I gratefully celebrate my own mother’s embracing love for all my years. I remember with immense fondness her helping my brother and me, when we were young, make an impenetrable fort in the dining room, by hanging a big blanket over chairs and table. I remember her driving us to my grandparents’ summer home in New Hampshire, over what we affectionately called “the bumpy road,” as she would accelerate toward the crest of each rise and we felt we were flying as we went over it. I remember her bringing me ginger ale when I was sick and sitting next to me on the bed and rubbing my back. I remember her chocolate chip cookies, and especially the chocolate cake with fudge frosting she made for my birthday. In later years, I remember her patience with my own vocational confusion, even as she ached for me. And I will be grateful till the day I die for what she has taught me about pastoral ministry—her sensitivity in the face of countless minefields, her relentless love of even those who were most difficult to love, and especially her deep and abiding devotion to God. I thank my mother for the depth and breadth of her love.

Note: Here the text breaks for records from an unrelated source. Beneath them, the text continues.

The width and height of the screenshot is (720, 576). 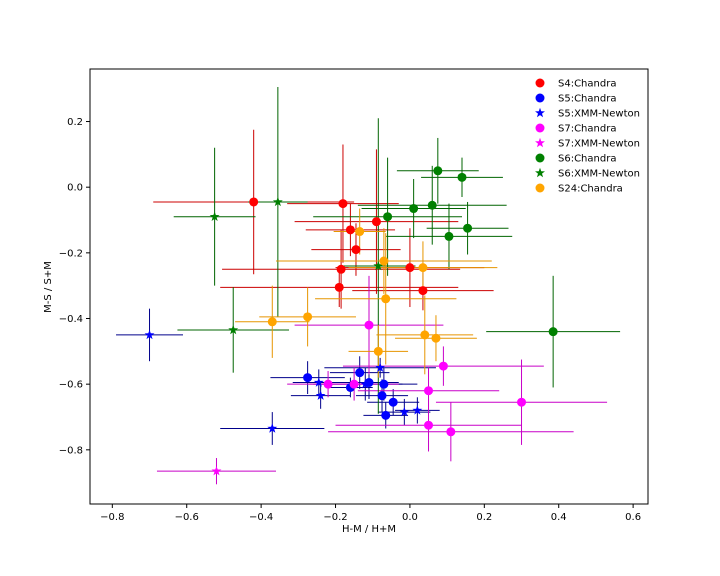 What do you see at coordinates (71, 320) in the screenshot?
I see `y-tick-label: −0.4` at bounding box center [71, 320].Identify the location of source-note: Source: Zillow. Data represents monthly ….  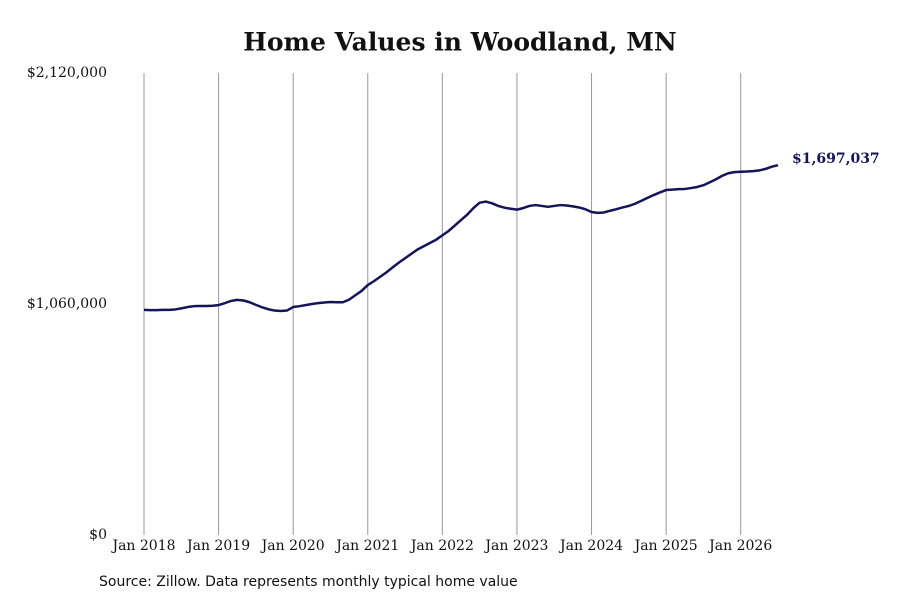
(308, 582).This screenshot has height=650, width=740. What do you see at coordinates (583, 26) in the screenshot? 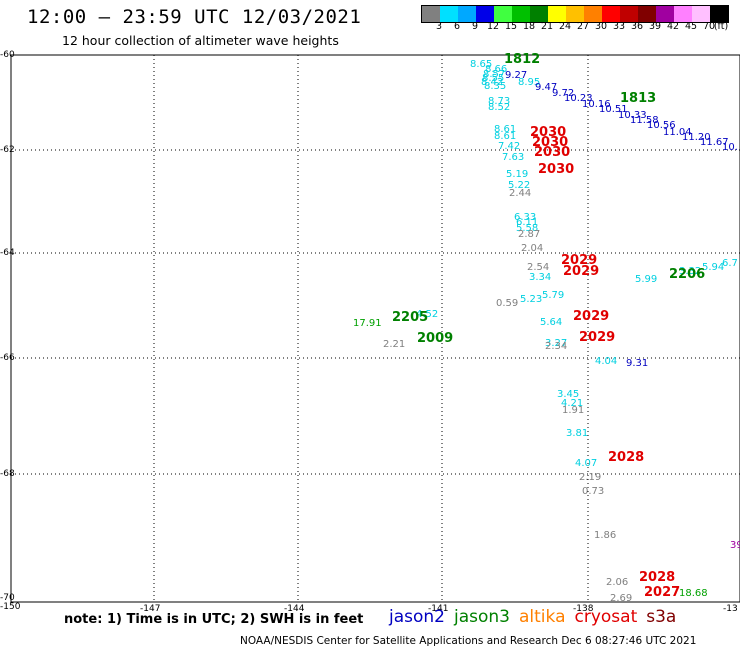
I see `color-scale-tick: 27` at bounding box center [583, 26].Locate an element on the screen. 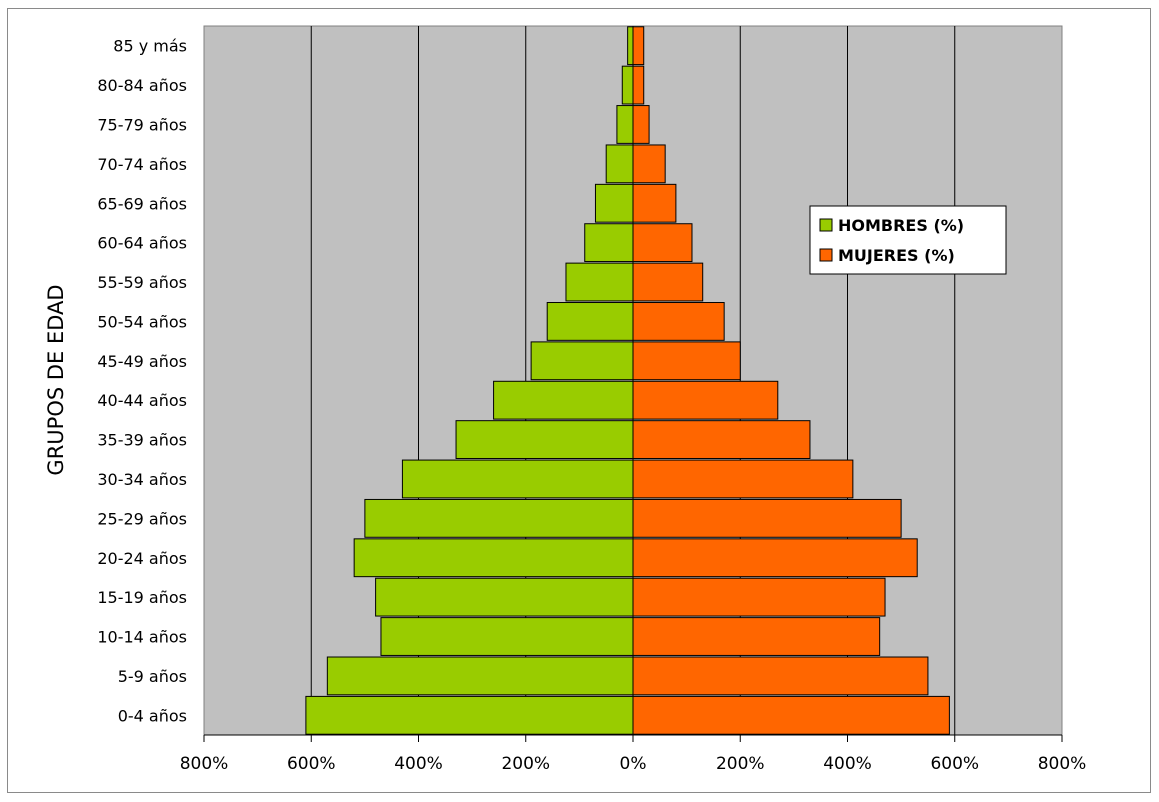 The height and width of the screenshot is (802, 1159). y-category-label: 30-34 años is located at coordinates (142, 480).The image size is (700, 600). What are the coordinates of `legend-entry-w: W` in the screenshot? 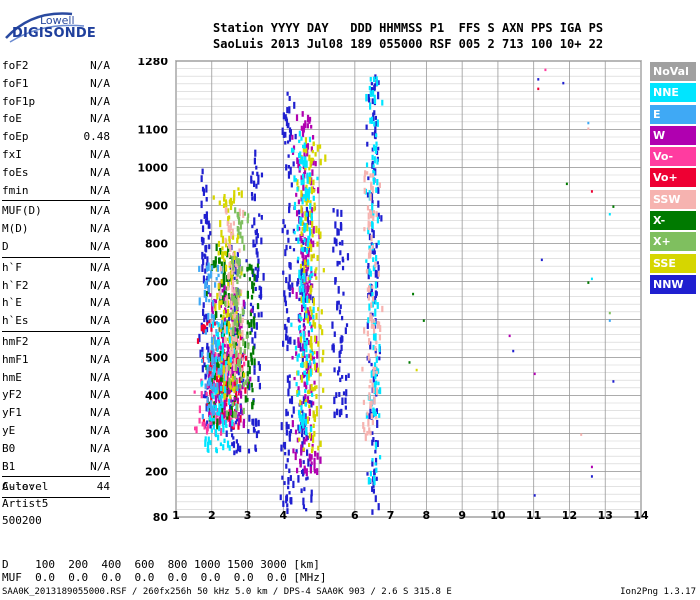 It's located at (673, 135).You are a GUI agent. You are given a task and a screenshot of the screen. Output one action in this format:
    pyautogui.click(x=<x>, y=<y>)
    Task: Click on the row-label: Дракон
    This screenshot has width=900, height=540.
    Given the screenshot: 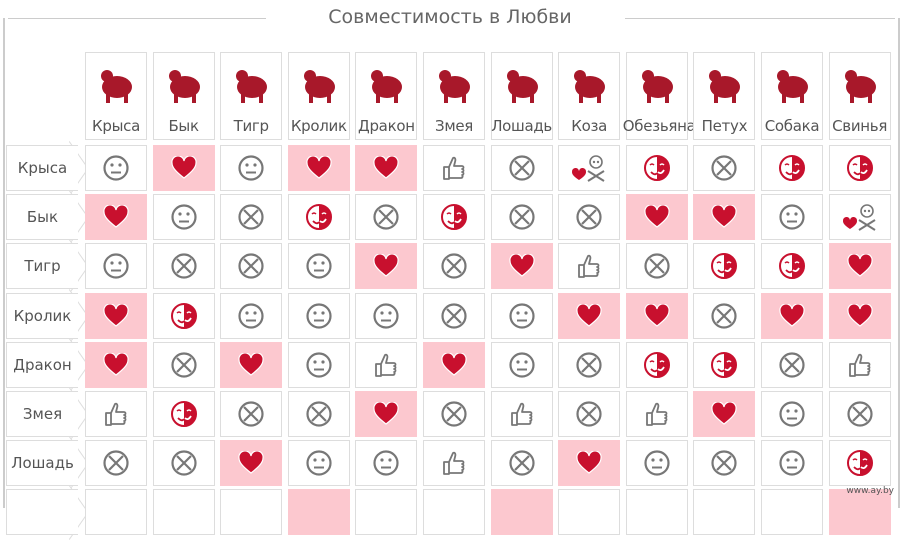 What is the action you would take?
    pyautogui.click(x=42, y=364)
    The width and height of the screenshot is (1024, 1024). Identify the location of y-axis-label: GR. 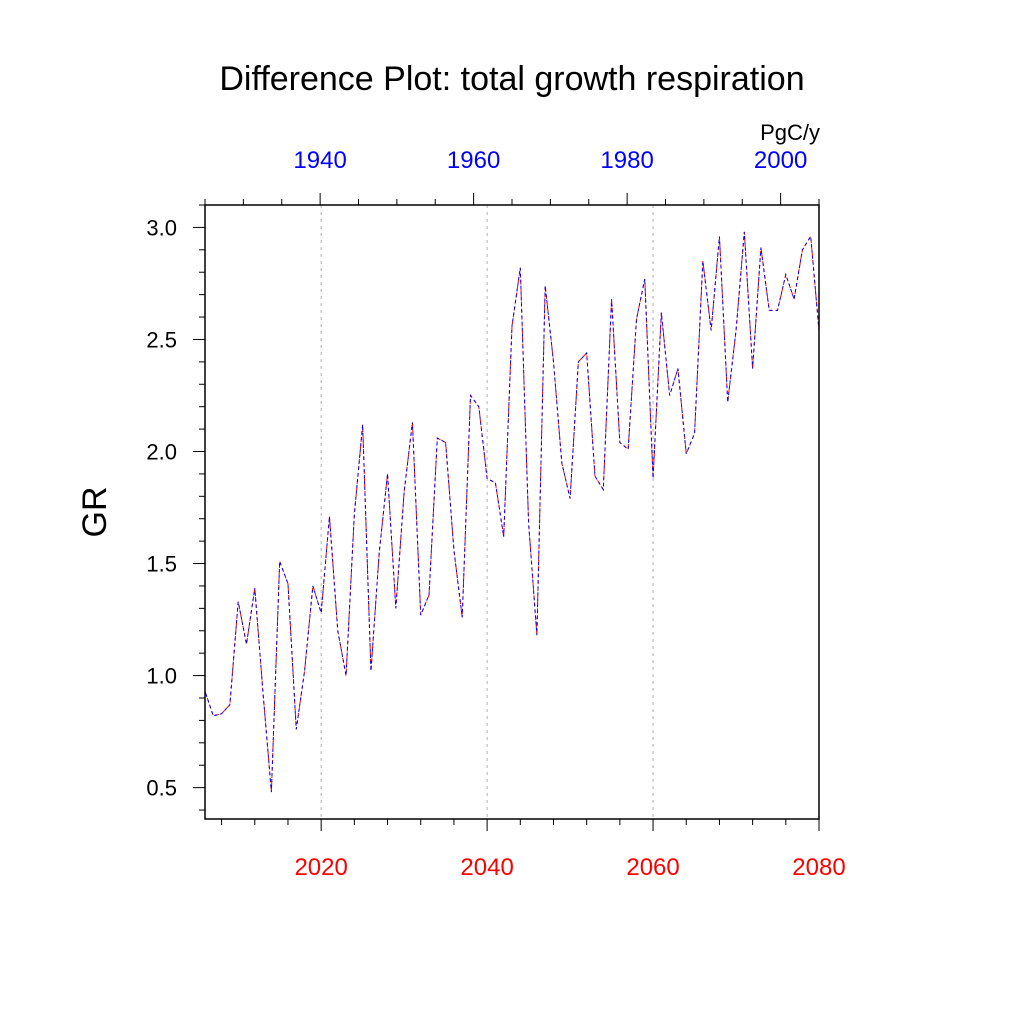
(95, 512).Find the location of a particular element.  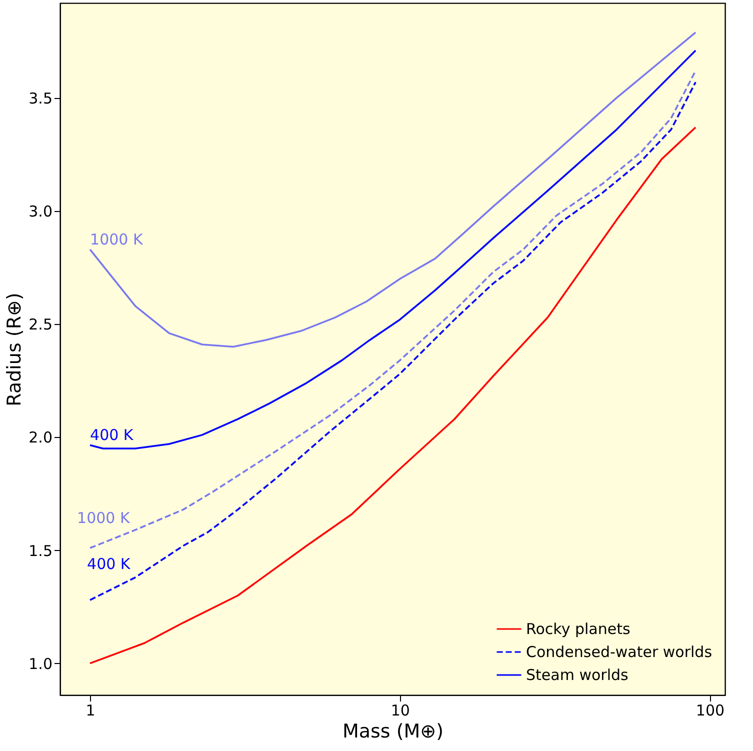

y-tick-label: 1.0 is located at coordinates (40, 664).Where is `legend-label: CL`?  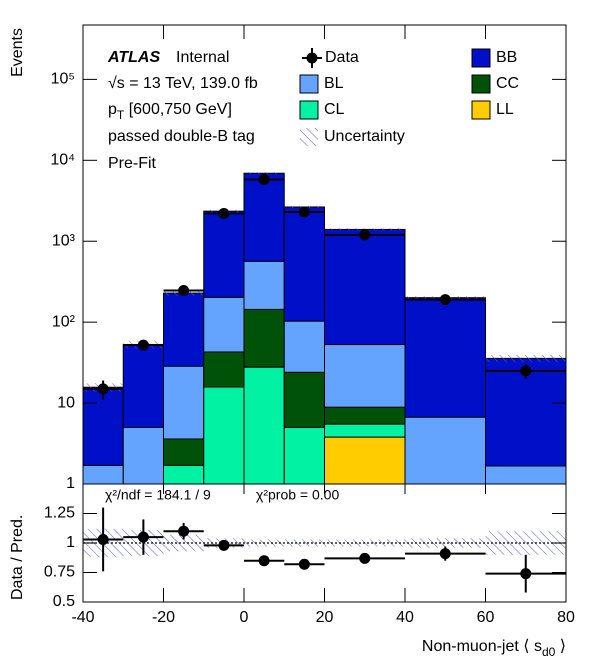
legend-label: CL is located at coordinates (334, 110).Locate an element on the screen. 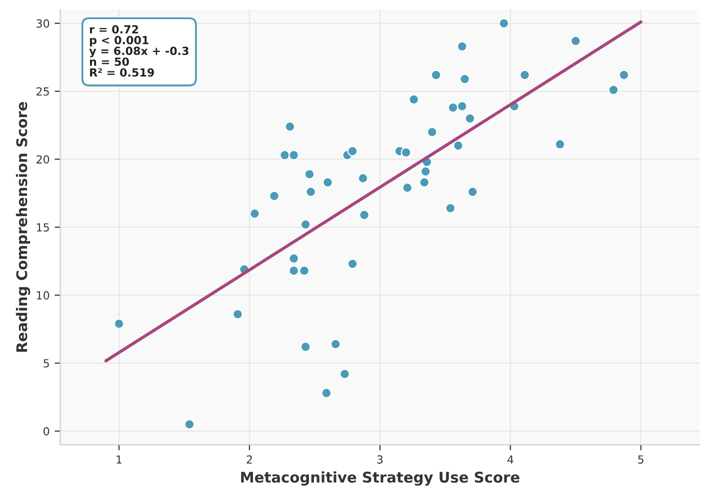 The width and height of the screenshot is (701, 486). x-tick-label: 2 is located at coordinates (249, 460). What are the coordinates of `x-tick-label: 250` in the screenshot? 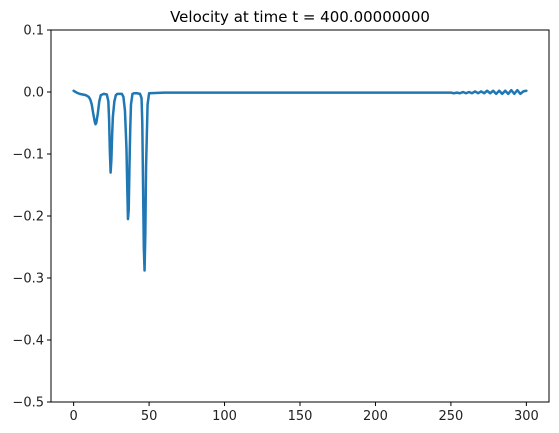 It's located at (450, 416).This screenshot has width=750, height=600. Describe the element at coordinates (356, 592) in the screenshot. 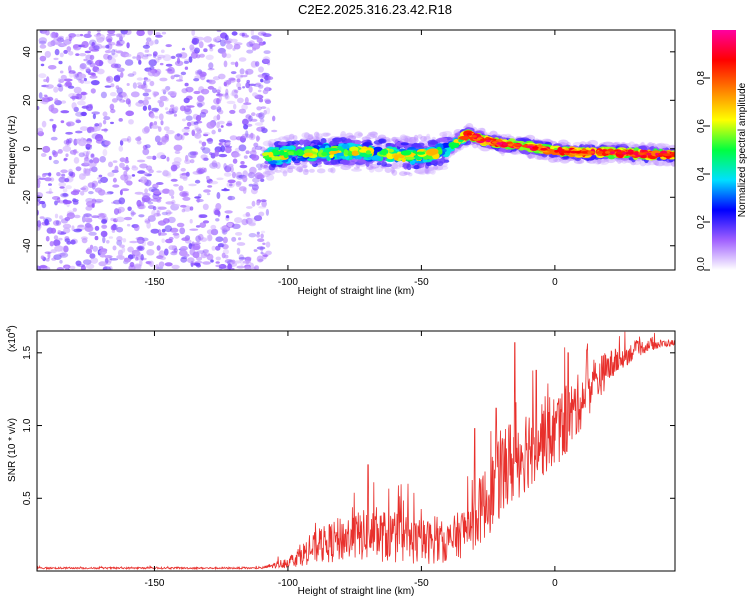

I see `snr-x-axis-label: Height of straight line (km)` at that location.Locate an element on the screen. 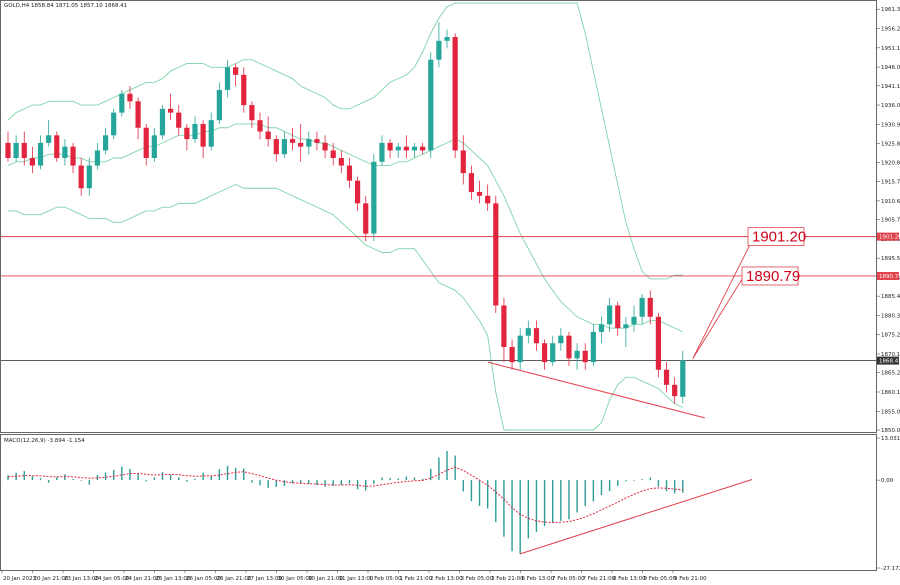 The height and width of the screenshot is (585, 900). level-axis-label: 1890.79 is located at coordinates (890, 277).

In countless ways, so many of us have experienced the love of God through mothers who doted on us and made us feel special. As does Stephen, they have forgiven us and watched over us and conveyed to us the life-changing delight God takes in each of us. We want to celebrate them now by showing seventy-three photographs of Federated’s mothers. So often these mothers of ours have been Stephen to us. And in doing so, they have embodied the love of the risen Christ, the same Christ who is constantly forgiving us and inviting us in and holding us close, the very Christ who calls us to come home: “Softly and tenderly Jesus is calling, calling for you and for me; patient and loving, he’s waiting and watching, watching for you and for me. Come home, come home, all who are weary come home; earnestly, tenderly, Jesus is calling—calling, ‘O sinner, come home.’”
[Show slides of mothers]
[After slide show] Everywhere we turn, may we together hear the voice of Mother Christ earnestly, tenderly calling to us: Come home. Come home.